Seems as though these snakes are local to the Southeastern part of the United States...so this is sort of a novelty for me stuck out here  in Los Angeles. I really recommend these snakes for all snake hobbyists out there.Lord knows I love Ball Pythons but until I am in a better situation I have to make due with the snakes I have got....I am staying with my father at this time and he is a devout snake hater......he grew up in West Virginia where he tells me that whenever they saw a snake, they would run and get a shovel and chop its head off...sheesh.....I am amazed that he tolerates the snakes that I have.After my mom passed away he vetoed me keeping my big Ball Pythons....really sucked.
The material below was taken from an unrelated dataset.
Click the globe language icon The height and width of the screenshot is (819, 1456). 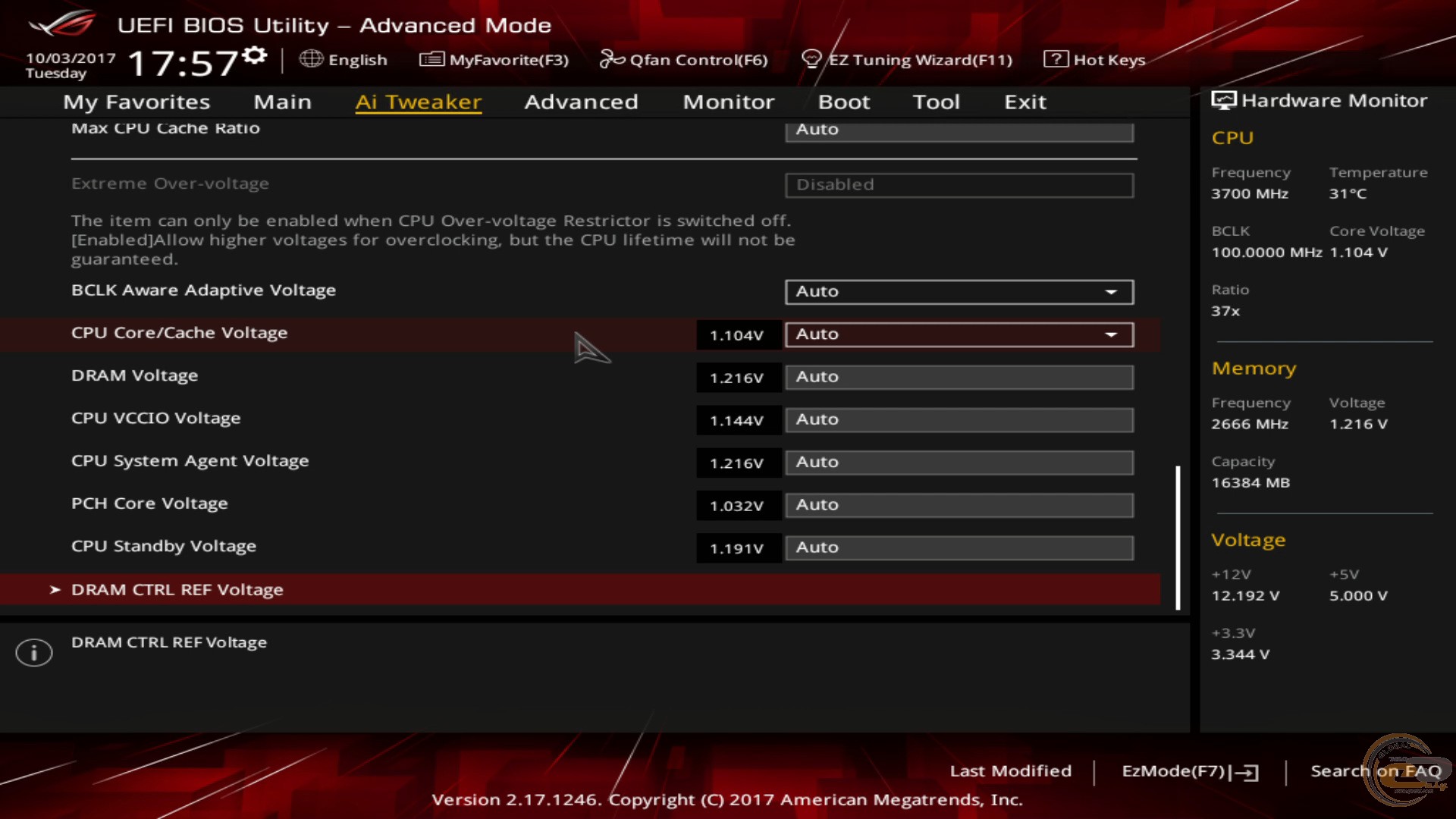coord(310,59)
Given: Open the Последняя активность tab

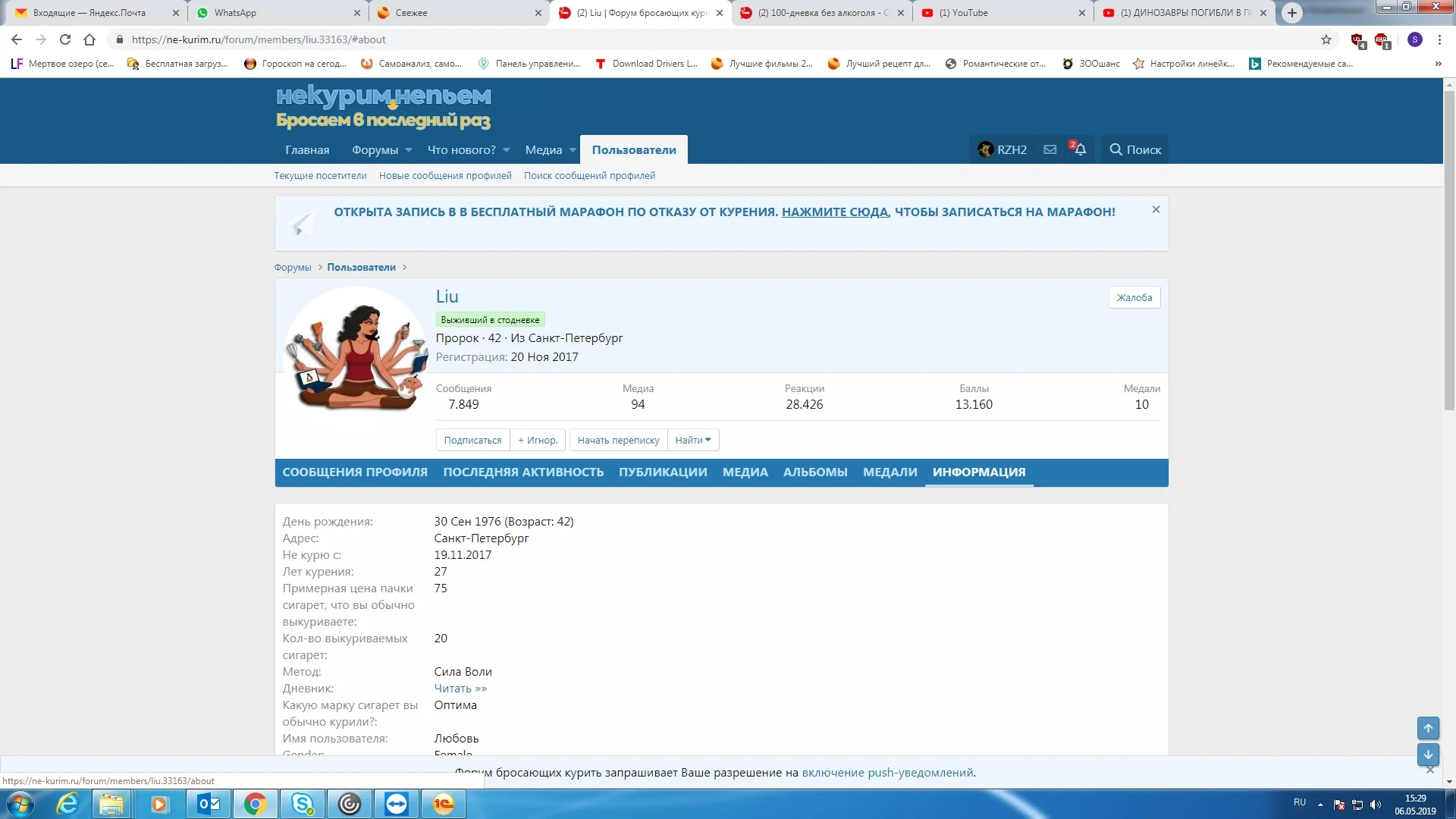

Alas, but I digress...I am prone to ruminating on stuff these days that I can not do anything about.I will say one thing though....soon as I can I am gonna get me a couple of truly cool Ball Python morphs...I have my heart set on an albino for starters.Well, until then it is just me and my four snakes out here in La La land....

                                                             The EyeLashViper

----------


## JLC

That's just awesome!  Truly, _Pituophis_ are one of the most underappreciated genus of snakes out there.  There are such a huge variety of both species and locales that it is hard to generalize them, but they are all beautiful and wonderful!  The larger species are found in the southeastern US, Texas, and up into the plains some.  But there are many different species found all over the US and down into Mexico. 


My Cape Gopher is probably going on 3 years old now, and doesn't mind being handled at all.  Never hisses or shows any defensive behavior.  But he is rarely still in your hands...always wants to be moving.  I put him on my new scale to weigh the other day and it was quite a challenge getting him to sit in the tray long enough to get a measurement. LOL

I would really love to see some pictures of yours!

----------